Respondent: Adriana Johnson
Horizons of Higher Yield Education
4:10pm – 5:50pm
Curtis Marez (UC San Diego)
“Brown Universities: Tómas Rivera, The Chicanix Academy, and the Question of Administration.”
Aaron Alfonso Guerrero (UC Irvine)
Respondent: Eyal Amiran
Reception
6:00pm-9:00pm
Original CFP:
“State Reason/University Thought” proposes to bring together disparate considerations of the historical and contemporary role of higher education in the reason of state. In distinction from many other contemporary investigations of the university, this event seeks to interrogate the intensity and complexity of the very relation between the university and the state; to ask about the university as a social, psychic and historiographic idea of state consolidation and rationalization.
The impetus for this undertaking comes from two very different contemporary concerns about the university. Currently, on the one hand, on every continent there is the discourse of criticism, increasingly strident and anxious among humanists, of the privatization of the university: an emptying out of what it was, could have been, or still could be, in favor of economic interests; the incursion of market rationality into the fragile autonomy of academic investigation.

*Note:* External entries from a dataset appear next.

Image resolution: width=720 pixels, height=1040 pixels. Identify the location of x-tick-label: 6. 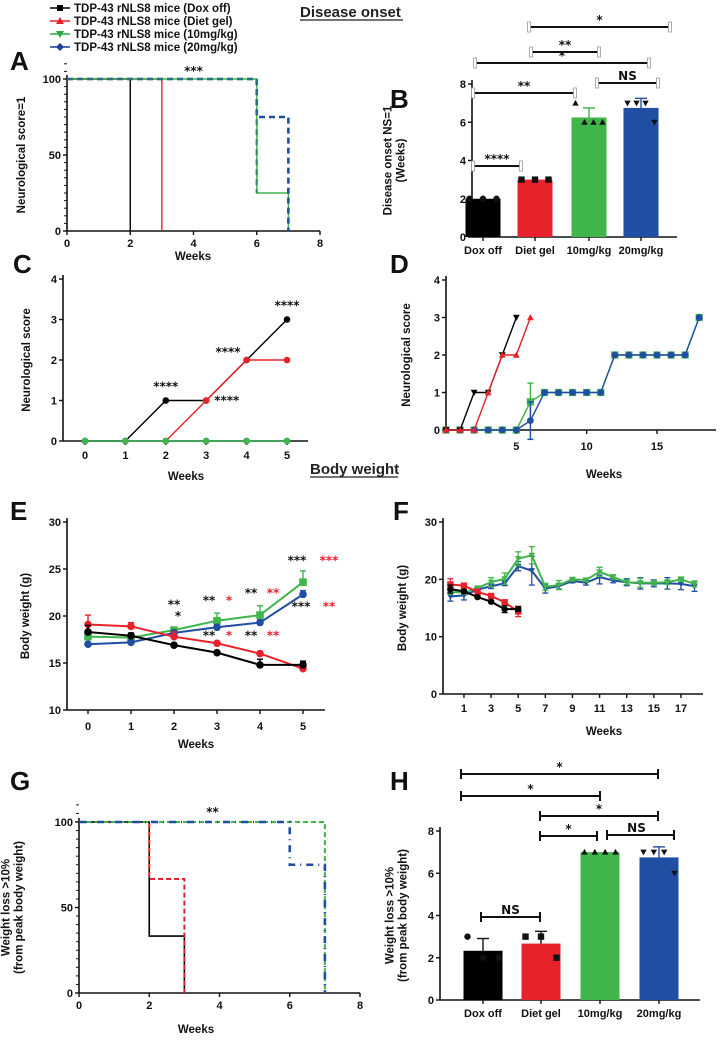
(290, 1006).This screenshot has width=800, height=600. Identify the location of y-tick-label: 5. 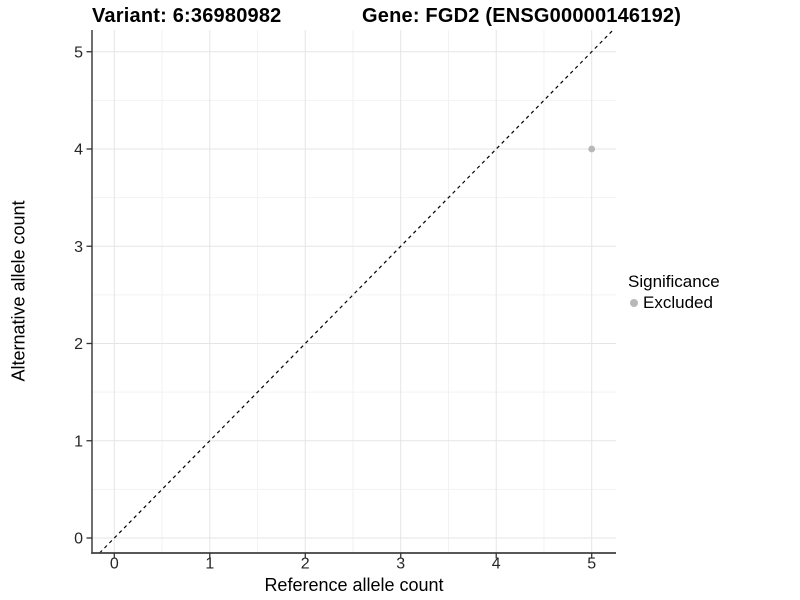
(78, 52).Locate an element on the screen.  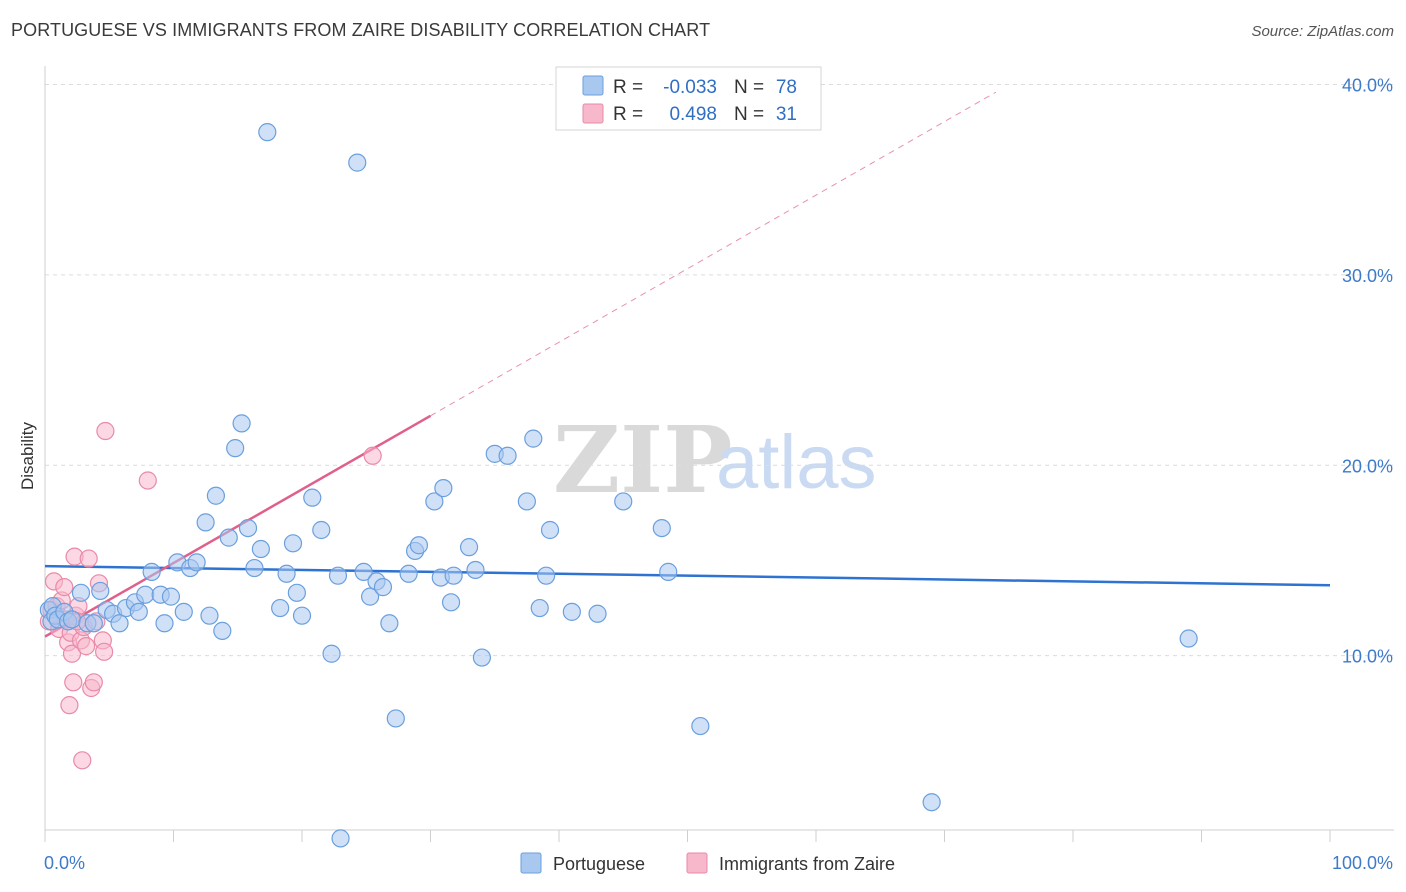
bottom-legend-swatch-portuguese is located at coordinates (531, 863).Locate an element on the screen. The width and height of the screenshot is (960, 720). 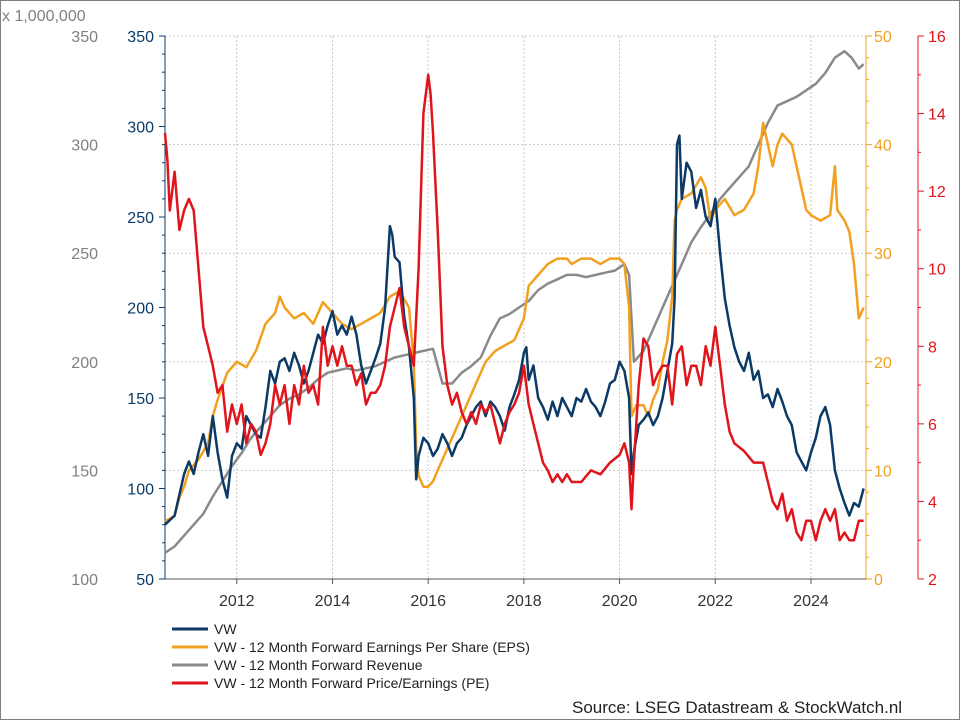
source-note: Source: LSEG Datastream & StockWatch.nl is located at coordinates (737, 708).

On the other hand, there is suspicion, formulated in tones ranging from celebratory to paranoiac, that modes of university-thinking may have always worked in service of processes and relations of domination implicated in settler-colonialism, the racializing projects of state and law, the sedimentation and transparency of white male eurocentric subjectivity, and the foreclosure of alternative ways of life—traditional or non-normative—as well as alternative imaginings of the future.
We propose that these discrepant approaches come together in a series of questions about the limits, borders, and modes of demarcation of speaking, writing, and thinking universitarily. When, where, how, and why does the university and its influence begin? Where does it end? And what is at stake in answering these questions with certitude? Central to our aim is to push discussion about the public university—as an institution, as an idea, as a model and symptom of various iterations of the state, and as varied histories of institutions and ideas, spanning geographic and intellectual traditions but never in obvious ways—by emphasizing questions about “thought,” writing, and discourse production. Could it be that disciplinary and systematizing mechanisms serve to reassure us that the order produced by a legitimate monopoly of violence is itself thinkable? To take up such questions requires interrogating the very axis that aligns the university and knowledge/power. Is the university still a privileged site of knowledge production? Was it ever? If so, where, when and for whom? And how is this privilege constituted and maintained? Is the university exemplary of modern institutionality? Could it also be the paragon neoliberal institution? We are particularly eager to reframe debates about the university and the university’s mission in crisis—including calls for the university’s demise—as questions about the psychic costs of the university in relation to state form as a fantasy of social order. How is the very idea of the university produced, reproduced, maintained, repaired, attached to, disavowed, repressed, and racialized?